◆ **AIM OF THE EXERCISE**
Of the lines in the data below, write out exactly those from the one holding "Task: Expand the" through the one holding "Switch to detailed", both included.

#####

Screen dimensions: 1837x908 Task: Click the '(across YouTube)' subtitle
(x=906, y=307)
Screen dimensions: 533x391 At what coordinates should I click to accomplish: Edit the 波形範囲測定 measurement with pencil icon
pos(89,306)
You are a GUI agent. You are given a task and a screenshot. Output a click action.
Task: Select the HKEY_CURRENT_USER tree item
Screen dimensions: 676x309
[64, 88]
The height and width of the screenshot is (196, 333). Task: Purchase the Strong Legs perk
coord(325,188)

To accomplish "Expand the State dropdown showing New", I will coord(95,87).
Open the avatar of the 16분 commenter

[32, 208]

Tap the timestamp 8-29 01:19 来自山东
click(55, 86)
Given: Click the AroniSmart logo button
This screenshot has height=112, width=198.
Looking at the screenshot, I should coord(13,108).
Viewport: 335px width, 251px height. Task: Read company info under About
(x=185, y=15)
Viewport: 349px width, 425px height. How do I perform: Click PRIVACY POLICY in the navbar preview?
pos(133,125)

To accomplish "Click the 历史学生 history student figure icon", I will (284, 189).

#####

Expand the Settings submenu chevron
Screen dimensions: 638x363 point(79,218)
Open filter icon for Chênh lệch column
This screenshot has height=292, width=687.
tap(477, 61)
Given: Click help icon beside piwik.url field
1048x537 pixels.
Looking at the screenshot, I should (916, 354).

#####

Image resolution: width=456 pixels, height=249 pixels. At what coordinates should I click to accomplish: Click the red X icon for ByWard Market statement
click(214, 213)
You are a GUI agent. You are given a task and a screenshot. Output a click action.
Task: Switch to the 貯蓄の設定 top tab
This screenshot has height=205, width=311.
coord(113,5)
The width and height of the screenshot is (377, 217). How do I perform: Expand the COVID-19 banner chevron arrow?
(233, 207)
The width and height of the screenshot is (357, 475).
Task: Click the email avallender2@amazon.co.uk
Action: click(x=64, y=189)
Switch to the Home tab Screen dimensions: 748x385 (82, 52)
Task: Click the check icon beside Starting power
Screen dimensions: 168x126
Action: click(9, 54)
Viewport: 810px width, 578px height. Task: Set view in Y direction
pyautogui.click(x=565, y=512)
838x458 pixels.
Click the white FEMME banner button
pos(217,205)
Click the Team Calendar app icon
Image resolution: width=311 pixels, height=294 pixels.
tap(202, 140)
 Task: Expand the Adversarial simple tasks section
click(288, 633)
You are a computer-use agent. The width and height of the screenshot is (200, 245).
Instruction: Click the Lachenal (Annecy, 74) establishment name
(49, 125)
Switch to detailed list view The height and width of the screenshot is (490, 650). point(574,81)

#####

◆ **WRITTEN ANSWER**
 Task: Expand the Adversarial simple tasks section
click(288, 633)
You are a computer-use agent. The width and height of the screenshot is (200, 245).
Instruction: Click the Lachenal (Annecy, 74) establishment name
(49, 125)
Switch to detailed list view The height and width of the screenshot is (490, 650). point(574,81)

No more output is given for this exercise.